## WHAT TO DO
Return each line of the records that contains the word "chart".

Element and text location data:

★ ★ ★ ★

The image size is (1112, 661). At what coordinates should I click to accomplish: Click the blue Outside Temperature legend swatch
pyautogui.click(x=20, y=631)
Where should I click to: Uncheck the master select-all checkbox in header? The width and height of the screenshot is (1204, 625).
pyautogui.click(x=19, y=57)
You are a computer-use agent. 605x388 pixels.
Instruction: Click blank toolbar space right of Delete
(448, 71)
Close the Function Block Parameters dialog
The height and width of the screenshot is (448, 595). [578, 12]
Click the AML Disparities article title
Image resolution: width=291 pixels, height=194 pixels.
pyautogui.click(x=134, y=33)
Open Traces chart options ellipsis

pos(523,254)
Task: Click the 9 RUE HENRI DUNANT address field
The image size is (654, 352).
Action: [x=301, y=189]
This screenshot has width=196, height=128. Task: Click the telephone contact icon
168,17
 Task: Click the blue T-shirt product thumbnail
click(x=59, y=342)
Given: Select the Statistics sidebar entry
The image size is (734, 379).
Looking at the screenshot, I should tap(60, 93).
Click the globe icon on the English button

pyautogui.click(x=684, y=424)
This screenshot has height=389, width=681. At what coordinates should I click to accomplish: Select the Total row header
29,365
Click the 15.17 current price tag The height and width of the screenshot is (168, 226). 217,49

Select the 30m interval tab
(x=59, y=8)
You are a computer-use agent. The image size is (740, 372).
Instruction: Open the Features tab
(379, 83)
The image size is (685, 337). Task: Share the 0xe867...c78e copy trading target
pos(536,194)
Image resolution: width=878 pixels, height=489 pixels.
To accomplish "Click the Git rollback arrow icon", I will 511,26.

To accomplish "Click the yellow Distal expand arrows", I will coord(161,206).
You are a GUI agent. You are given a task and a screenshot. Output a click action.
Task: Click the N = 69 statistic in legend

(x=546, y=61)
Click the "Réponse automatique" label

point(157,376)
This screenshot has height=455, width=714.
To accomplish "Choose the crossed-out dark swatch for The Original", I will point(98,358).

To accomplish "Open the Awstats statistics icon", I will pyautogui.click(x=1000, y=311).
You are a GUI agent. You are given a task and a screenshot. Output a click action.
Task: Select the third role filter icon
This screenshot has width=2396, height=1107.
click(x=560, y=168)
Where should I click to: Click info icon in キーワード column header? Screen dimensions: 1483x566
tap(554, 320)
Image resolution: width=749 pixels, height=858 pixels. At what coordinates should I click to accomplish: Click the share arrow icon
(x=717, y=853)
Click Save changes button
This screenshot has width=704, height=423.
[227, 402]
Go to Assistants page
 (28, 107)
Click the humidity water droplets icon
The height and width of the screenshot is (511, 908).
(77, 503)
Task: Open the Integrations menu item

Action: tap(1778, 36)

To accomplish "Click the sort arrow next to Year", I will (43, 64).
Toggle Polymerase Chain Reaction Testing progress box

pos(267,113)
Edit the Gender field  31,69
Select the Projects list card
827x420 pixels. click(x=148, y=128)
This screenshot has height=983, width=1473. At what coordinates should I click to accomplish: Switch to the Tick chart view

★ ★ ★ ★

## EXERCISE RESULT
Open Traces chart options ellipsis
This screenshot has height=983, width=1473. At what coordinates should I click to accomplish: Switch to the Tick chart view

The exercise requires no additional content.